其他疾病史:预防接种史不详,五年前曾患甲状旁腺机能亢进,已治愈,长期有关节反复疼痛。

个人史

饮食与营养:喜喝浓茶,营养状况中等。

休息和睡眠:欠佳。

排泄习惯:正常。

活动与运动:正常。

嗜好:无吸烟嗜好,喜喝浓茶。

药物依赖:无药物依赖。

家族史:否认家族中有精神病、遗传性、传染病等病人。

用药史:不详。

四、身体评估

生命体征

T:36.6℃

P:86次/分

R:20次/分

BP:114/64mmHg

身高156cm:

体重:65kg

一般状况

发育:正常

营养:中等

面容:无痛苦面容

表情:自然

体位:自主体位

步态:平稳

神志:清晰

精神:疲倦

皮肤、黏膜:全身皮肤黏膜无黄染,无出血点及皮疹,未见肝掌,蜘蛛痣淤点,淤斑。

淋巴结:全身浅表淋巴结未触及肿大。

头部及其器官:头颅及五官无畸形,颜面无浮肿,双侧眼睑结膜无苍白,巩膜无黄染,双侧瞳孔等圆等大,直径2.5mm,对光反射灵敏,鼻腔无异常分泌物。外耳道无异常分泌物,两侧鼻唇沟对称,唇无发绀,伸舌居中,口腔无溃疡,咽无充血,扁桃体无肿大,无脓性分泌物。

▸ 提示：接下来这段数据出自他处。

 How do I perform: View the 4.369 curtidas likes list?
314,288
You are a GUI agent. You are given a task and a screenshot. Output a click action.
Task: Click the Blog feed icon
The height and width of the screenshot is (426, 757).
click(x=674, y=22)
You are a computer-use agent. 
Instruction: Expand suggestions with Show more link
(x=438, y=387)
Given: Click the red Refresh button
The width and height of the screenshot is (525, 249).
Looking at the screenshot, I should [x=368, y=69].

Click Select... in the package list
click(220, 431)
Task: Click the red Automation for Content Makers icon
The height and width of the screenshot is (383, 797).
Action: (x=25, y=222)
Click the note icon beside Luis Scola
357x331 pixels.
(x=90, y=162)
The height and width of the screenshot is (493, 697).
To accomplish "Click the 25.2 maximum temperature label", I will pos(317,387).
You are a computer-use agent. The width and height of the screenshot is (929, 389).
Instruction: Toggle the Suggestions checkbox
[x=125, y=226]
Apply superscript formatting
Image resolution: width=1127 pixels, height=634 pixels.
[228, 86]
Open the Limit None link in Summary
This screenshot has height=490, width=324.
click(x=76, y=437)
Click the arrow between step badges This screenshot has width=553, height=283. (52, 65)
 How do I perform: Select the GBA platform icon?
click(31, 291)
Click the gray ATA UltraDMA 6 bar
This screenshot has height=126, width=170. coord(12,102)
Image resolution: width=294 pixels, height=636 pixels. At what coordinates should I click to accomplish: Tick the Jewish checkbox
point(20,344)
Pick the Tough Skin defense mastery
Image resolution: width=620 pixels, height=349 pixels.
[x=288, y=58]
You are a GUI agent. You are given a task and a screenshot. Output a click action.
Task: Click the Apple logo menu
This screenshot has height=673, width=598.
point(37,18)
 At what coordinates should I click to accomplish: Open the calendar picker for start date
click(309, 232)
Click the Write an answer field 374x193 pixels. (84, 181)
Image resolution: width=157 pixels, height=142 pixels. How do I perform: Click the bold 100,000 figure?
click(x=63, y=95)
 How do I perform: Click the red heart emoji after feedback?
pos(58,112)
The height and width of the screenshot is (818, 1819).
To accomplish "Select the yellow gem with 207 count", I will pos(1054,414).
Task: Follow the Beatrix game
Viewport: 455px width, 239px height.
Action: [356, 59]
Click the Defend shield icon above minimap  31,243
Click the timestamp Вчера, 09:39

颈部:气管居中,甲状腺无肿大,无颈部静脉充盈、未闻及血管杂音。

胸部:对称,未见皮疹,未见皮下气肿,胸骨无压痛,未触及皮下捻雪感,呼吸平顺,双侧胸廓扩张对称,双侧语颤对称。

肺:双肺叩诊是清音,双呼吸音清,未闻及干湿罗音。

心脏:心前区未见隆起,心尖部未触及震颤、磨擦感及抬举样搏动,心界未见明显扩大,心率86次/分,律齐。心脏各瓣膜区听诊未闻及病理性杂音。

脉搏:正常。

腹部:腹平软,未见腹壁静脉曲张,未见胃肠型及蠕动波,全腹无压痛,反跳痛,全腹未扪及异常包块,麦氏点无压痛、反跳痛,肋脊点无压痛,肝脾肋下未触及。输尿管行程无压痛,右肾区叩痛(+),移动性浊音(-),腹部叩诊肠鸣音正常,约5次/分。

肛门、直肠:未查。

脊柱四肢:脊柱、四肢无畸形,四肢肌力及肌张力正常,双下肢无水肿,双膝膝关节无积液,无压痛,生理反射存在,病理反射无未引出,活动未见明显受限,无静脉曲张。

神经系统:意识状态清晰,精神状态定向力正常,理解力正常,情绪正常。感觉系统,运动系统检查正常,生理反射存在,病理反射未引出,脑膜刺激征阴性。

辅助检查

2012-06-22肾盂造影示:“右肾中下盏处是一半圆压逆影,性质待查。”

2012-06-23B超示:“右肾局部积液,结石,结石直径约为2cm。”

2012-06-23上腹部CT示:“右肾多发性结石,肾盂旁囊肿与积液相鉴别。”

2012-06-23尿检:RBC(+),WBC(+)。

2012-06-28复查B超示:“右肾局部积液减轻,结石明显减少。”

心理社会评估

精神状态:仪表行为衣着得体,行为正常,语言表达清晰,思维过程正常,情绪状态焦虑。